The NuA4 acetyltransferase and non-canonical chromatin-associated MRN/ATM activity temporally define senescence-associated secretory programs

Senescent cells display senescence-associated (SA) phenotypic programs such as proliferation arrest (SAPA) and secretory phenotype (SASP), which mediate their impact on tissue homeostasis. Curiously, senescence-inducing persistent DNA double-strand breaks (pDSBs) cause an immediate DNA damage response (DDR) and SAPA, but SASP requires days to develop, suggesting it requires additional molecular events. Here, we show that pDSBs provoke delayed recruitment of MRN/ATM and KAT5/TRRAP (NuA4/Tip60) complexes to global chromatin.
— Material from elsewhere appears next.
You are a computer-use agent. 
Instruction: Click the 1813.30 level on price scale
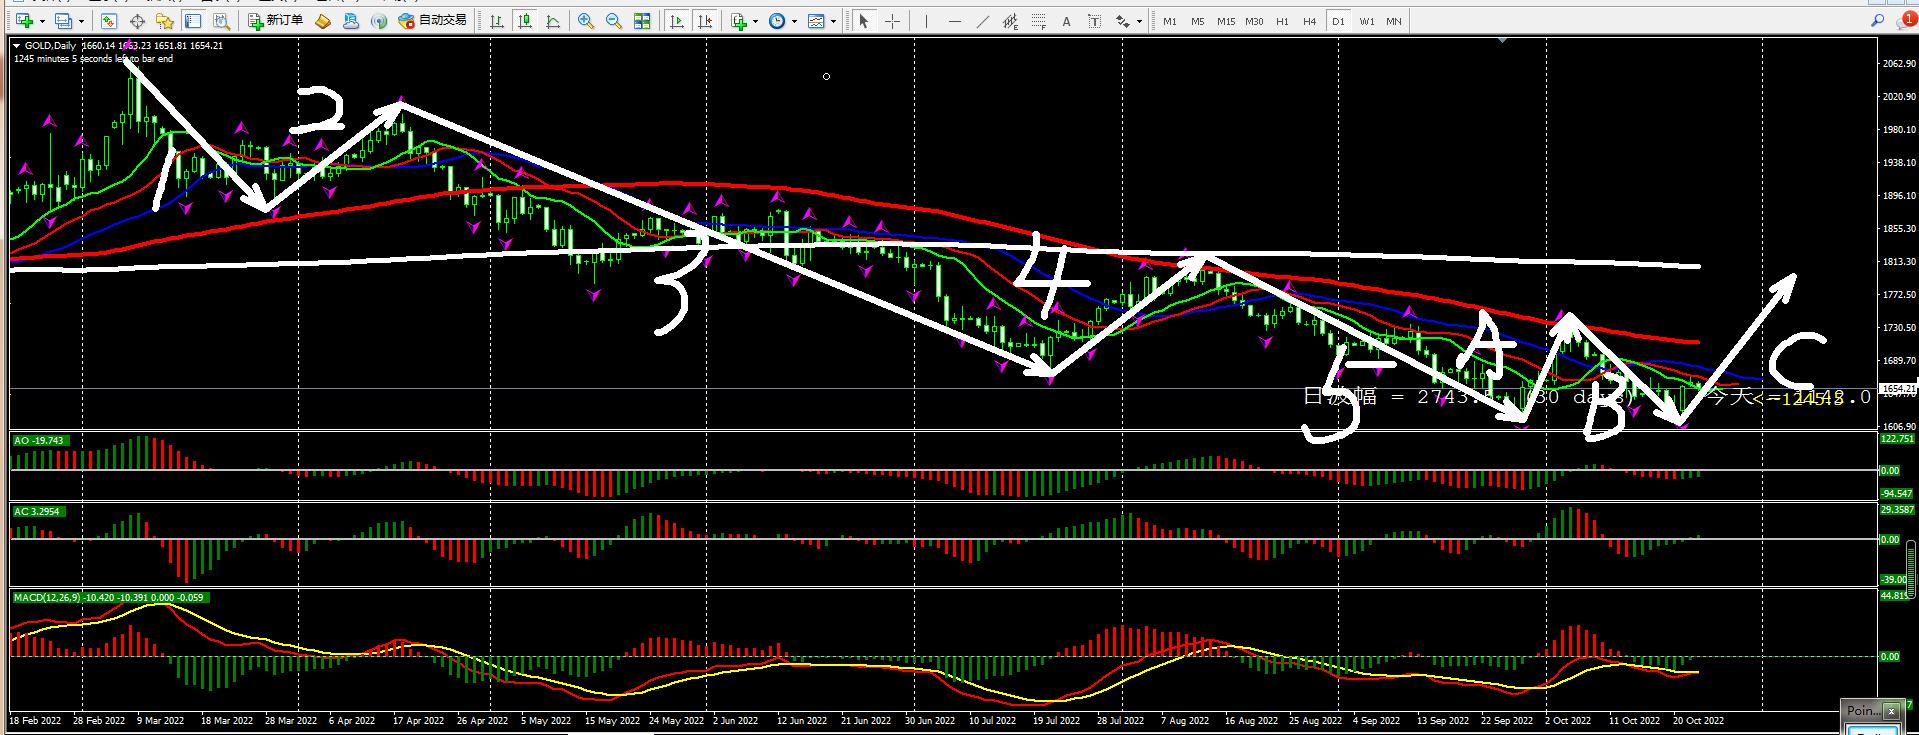pyautogui.click(x=1898, y=262)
This coincided with activating histone marks on up-regulated SASP genes, whereas depletion of these complexes compromised the SASP. Conversely, histone deacetylase inhibition triggered accelerated MRN/ATM/Tip60-dependent SASP without pDSBs, interlacing acetylation and non-canonical DNA damage-independent, low-level DDR activity in SASP maturation. DDR/acetylation regulation of SA programs is preserved in human cancer cells, suggesting novel targets for modifying treatment-induced SA phenotypes. We propose that delayed chromatin recruitment of acetyltransferases cooperates with non-canonical DDR signaling to ensure SASP activation only in the context of senescence, and not in response to a transient DNA damage-induced proliferation arrest.